BRIEF
Reproduce the entries below verbatim, starting with the line that contains "Click the Send feedback link" and continuing through the line that contains "Action: [x=1290, y=696]", both included.

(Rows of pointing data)
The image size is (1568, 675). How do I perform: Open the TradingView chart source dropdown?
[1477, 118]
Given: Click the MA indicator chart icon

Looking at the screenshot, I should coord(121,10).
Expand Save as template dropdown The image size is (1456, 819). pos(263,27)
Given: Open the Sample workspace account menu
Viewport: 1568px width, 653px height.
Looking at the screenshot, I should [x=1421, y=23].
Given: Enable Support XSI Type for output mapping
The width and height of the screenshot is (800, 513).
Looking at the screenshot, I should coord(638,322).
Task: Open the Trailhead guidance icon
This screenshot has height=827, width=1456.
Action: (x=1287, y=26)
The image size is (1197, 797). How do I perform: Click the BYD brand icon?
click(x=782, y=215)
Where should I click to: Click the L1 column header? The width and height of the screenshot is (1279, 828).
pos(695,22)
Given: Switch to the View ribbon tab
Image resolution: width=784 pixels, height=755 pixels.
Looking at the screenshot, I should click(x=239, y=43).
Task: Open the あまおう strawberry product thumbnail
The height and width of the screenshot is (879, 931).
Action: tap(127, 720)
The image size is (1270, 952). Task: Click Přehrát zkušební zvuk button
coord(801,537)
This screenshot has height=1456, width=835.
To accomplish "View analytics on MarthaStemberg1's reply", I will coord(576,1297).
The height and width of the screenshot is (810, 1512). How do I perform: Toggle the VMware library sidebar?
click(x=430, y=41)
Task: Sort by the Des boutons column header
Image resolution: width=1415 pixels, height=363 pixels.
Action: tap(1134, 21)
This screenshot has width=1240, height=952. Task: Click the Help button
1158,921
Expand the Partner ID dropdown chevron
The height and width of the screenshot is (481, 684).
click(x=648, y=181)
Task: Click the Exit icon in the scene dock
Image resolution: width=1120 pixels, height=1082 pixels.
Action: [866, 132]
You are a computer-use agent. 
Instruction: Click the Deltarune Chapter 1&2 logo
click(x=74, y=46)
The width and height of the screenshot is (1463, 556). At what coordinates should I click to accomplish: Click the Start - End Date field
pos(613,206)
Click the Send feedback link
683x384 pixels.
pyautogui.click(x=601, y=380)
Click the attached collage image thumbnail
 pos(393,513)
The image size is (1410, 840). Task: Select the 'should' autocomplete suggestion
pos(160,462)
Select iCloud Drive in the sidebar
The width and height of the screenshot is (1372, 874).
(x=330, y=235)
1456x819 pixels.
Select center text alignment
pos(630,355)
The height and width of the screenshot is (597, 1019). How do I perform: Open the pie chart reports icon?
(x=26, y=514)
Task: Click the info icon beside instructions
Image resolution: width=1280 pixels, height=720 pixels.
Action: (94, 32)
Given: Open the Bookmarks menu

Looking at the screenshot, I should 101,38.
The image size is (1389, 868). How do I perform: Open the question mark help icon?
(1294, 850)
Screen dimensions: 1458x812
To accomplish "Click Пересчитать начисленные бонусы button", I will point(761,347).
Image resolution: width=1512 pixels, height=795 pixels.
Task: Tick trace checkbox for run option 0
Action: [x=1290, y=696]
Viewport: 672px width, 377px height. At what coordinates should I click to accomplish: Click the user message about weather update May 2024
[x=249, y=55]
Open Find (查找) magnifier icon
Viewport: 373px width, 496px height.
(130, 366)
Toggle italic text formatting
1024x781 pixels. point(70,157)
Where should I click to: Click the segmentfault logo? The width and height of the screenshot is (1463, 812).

PROBLEM SOLUTION
Click the Send feedback link
683x384 pixels.
pyautogui.click(x=601, y=380)
Click the attached collage image thumbnail
 pos(393,513)
The image size is (1410, 840). Task: Select the 'should' autocomplete suggestion
pos(160,462)
Select iCloud Drive in the sidebar
The width and height of the screenshot is (1372, 874).
(x=330, y=235)
1456x819 pixels.
Select center text alignment
pos(630,355)
The height and width of the screenshot is (597, 1019). How do I perform: Open the pie chart reports icon?
(x=26, y=514)
Task: Click the info icon beside instructions
Image resolution: width=1280 pixels, height=720 pixels.
Action: (94, 32)
Given: Open the Bookmarks menu

Looking at the screenshot, I should 101,38.
The image size is (1389, 868). How do I perform: Open the question mark help icon?
(1294, 850)
Screen dimensions: 1458x812
To accomplish "Click Пересчитать начисленные бонусы button", I will point(761,347).
Image resolution: width=1512 pixels, height=795 pixels.
Task: Tick trace checkbox for run option 0
Action: [x=1290, y=696]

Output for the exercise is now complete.